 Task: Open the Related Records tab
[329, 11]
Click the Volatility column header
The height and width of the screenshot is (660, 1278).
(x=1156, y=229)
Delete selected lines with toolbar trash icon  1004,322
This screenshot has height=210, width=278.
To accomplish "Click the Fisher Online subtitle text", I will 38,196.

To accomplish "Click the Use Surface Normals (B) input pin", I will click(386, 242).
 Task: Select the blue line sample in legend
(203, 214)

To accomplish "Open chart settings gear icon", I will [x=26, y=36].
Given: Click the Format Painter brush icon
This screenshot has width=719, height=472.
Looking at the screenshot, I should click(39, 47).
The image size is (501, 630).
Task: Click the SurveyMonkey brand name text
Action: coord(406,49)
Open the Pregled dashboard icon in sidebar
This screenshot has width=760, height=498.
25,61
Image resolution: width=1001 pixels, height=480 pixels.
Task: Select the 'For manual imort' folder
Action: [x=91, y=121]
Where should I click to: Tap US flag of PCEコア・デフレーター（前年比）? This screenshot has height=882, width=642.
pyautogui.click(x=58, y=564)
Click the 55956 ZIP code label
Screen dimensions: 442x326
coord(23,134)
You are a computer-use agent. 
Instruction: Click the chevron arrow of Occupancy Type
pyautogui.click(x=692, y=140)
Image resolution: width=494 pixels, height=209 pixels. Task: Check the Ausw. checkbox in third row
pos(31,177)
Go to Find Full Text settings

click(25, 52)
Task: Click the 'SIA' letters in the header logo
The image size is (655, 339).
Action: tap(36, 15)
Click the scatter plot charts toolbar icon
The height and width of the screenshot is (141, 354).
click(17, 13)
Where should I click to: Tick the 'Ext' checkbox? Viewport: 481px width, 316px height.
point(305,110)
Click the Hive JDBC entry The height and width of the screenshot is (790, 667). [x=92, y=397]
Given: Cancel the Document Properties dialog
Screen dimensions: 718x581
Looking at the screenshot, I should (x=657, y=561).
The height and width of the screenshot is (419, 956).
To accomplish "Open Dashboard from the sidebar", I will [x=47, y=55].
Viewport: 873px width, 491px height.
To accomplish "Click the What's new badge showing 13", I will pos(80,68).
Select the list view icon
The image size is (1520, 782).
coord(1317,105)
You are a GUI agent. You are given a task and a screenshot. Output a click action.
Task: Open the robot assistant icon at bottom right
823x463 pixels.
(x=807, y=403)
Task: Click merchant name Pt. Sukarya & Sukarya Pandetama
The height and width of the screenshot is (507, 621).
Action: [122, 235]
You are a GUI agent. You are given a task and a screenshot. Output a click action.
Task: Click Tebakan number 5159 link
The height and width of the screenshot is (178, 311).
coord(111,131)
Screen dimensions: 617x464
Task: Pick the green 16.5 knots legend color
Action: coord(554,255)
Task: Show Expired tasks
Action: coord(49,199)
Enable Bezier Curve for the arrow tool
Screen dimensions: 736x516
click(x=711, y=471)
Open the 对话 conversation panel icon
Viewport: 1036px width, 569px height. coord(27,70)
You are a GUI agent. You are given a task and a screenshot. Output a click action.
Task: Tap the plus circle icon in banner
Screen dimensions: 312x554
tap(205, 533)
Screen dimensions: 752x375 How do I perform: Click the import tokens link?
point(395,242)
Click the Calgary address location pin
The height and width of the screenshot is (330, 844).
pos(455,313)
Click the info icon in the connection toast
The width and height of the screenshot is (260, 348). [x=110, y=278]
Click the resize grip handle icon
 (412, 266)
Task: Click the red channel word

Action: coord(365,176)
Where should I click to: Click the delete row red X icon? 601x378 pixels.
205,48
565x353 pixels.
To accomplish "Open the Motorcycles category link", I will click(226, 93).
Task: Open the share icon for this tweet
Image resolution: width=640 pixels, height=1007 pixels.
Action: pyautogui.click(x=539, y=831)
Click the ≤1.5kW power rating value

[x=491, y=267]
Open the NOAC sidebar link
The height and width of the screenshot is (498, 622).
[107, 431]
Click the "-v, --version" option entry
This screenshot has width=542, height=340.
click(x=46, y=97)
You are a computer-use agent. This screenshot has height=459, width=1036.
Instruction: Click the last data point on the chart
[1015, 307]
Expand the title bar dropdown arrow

◆ ◆ ◆ ◆ ◆ ◆ ◆

§ DIRECTIONS FOR THIS TASK: Reproduce exactly the lines from the beginning of the entries above up to and including the line that contains "Given: Click the Format Painter brush icon".

§ EXERCISE ANSWER:
 Task: Open the Related Records tab
[329, 11]
Click the Volatility column header
The height and width of the screenshot is (660, 1278).
(x=1156, y=229)
Delete selected lines with toolbar trash icon  1004,322
This screenshot has height=210, width=278.
To accomplish "Click the Fisher Online subtitle text", I will 38,196.

To accomplish "Click the Use Surface Normals (B) input pin", I will click(386, 242).
 Task: Select the blue line sample in legend
(203, 214)

To accomplish "Open chart settings gear icon", I will [x=26, y=36].
Given: Click the Format Painter brush icon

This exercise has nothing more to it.